Desengane-se o/a leitor/a; não se está perante um, digamos, ‘saneamento topóico’: nesta obra — a que Poética Edições dá forma no duplo sentido de forma-voz e de formalização como livro físico — mantém-se ‘SOL’. É o elemento de ligação interna (poética e formal) entre ‘SAL e ‘CAL’, se bem que comece por ser a primeira vibração emocional, pois a cor da capa do livro é um ‘amarelinho’ que pode levar-nos até à claridade luminosa da luz do ‘SOL’ do ‘SUL’ e, claro, até às casas do Alentejo — embora barradas a um amarelo mais ‘torrado’.
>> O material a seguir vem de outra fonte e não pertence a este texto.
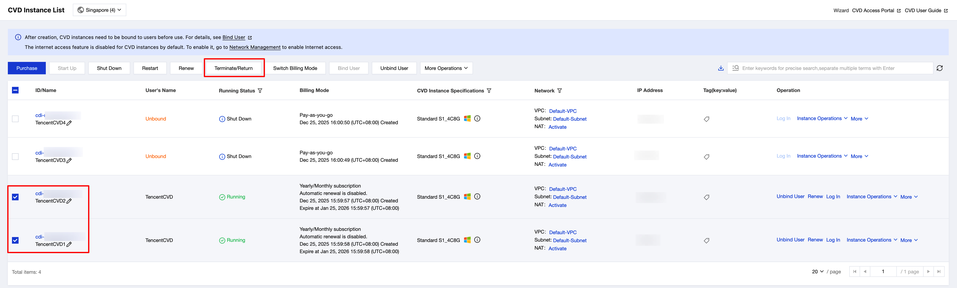Check the TencentCVD4 row checkbox
This screenshot has width=957, height=288.
15,119
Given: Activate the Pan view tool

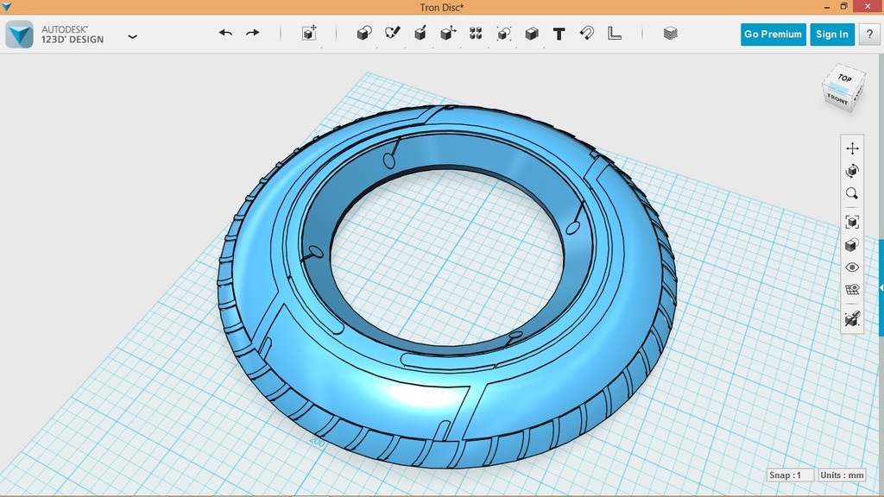Looking at the screenshot, I should click(852, 148).
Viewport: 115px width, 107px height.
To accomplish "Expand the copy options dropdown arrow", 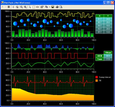I will [x=50, y=7].
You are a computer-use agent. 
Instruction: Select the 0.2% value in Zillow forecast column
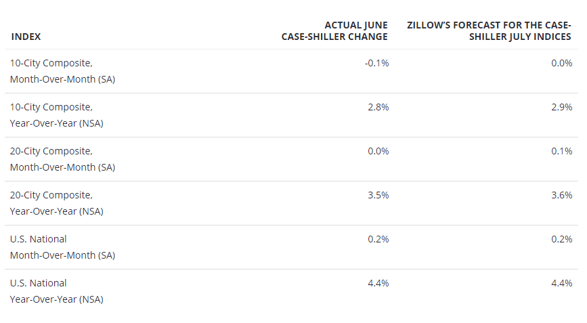click(x=561, y=239)
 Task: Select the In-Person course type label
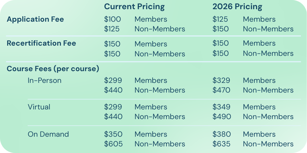45,81
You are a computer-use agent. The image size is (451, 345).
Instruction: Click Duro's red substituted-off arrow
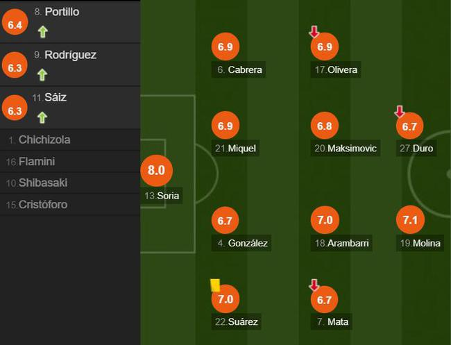tap(399, 111)
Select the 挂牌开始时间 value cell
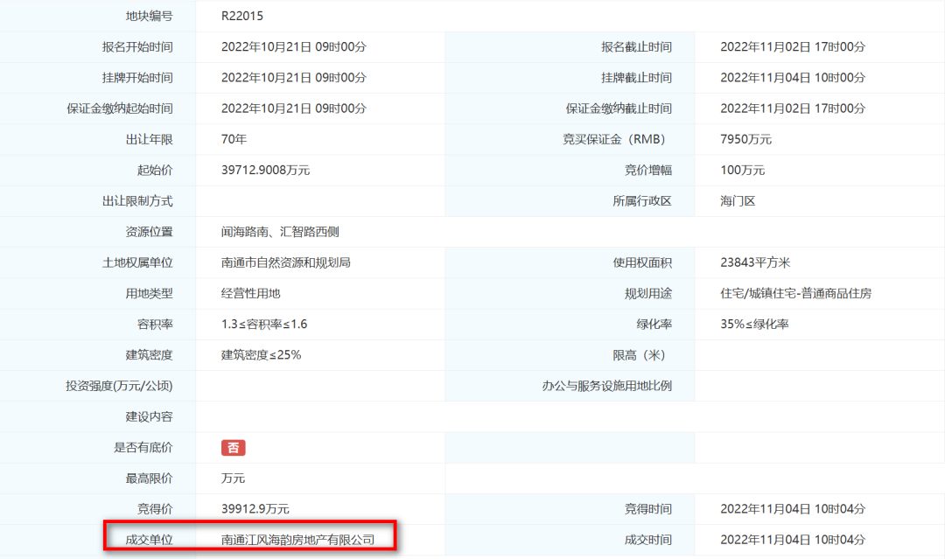 pos(295,77)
Nem texto irónico, nem bucólico ou romântico, pese embora a (orgulhosa?) menção a termos e práticas queridas a alentejanos e todos os amantes do sul da península ibérica. ‘SAL’ e ‘CAL’ são materiais declinados como as palavras do latim, na busca de tudo alcançar no/do ‘SUL’ e, assim, tudo deixar em aberto, como a Vida.
Há um ponto de vista assumido na obra, uma convicção inegociável, a par de se afigurar também como um lastro de esperança no que está por construir: a Vida está por fazer, a Vida está nas mãos de cada pessoa e ‘Sem Amor a vida viva está perdida’ – título do primeiro poema externo às cinco grandes partes que compõem a obra. Devido a esta convicção inegociável é que ‘SAL’ e ‘CAL’ são abordados nos seus antagónicos usos, por exemplo, desde o tempero e os sabores-sentidos (‘SAL’), ou desde a beleza e higiene-traço cultural (‘CAL’), até aos rituais de matar ou ajudar a morrer com dignidade – prática de deitar ‘CAL’ nos corpos antes de fechar os caixões; prática de queimar ou eliminar o mal, recorrendo ao ‘SAL’.
Desafio ao leitor: tomar o primeiro poema como uma interrogação e, conhecida a obra, relê-lo com o intuito de dar-lhe a sua resposta. Ou seja: se os Restolhos (último poema, nas páginas 89-90) forem mesmo ressentidos enquanto “...resguardo da trança da entrega / libertária. livre onda de mar.”, talvez a utopia de ‘Sem Amor a vida viva está perdida’ possa devir compromisso entre pensar, dizer, sentir e fazer, quer dizer: talvez a poiesis possa reafirmar-se como o maior repto da Vida.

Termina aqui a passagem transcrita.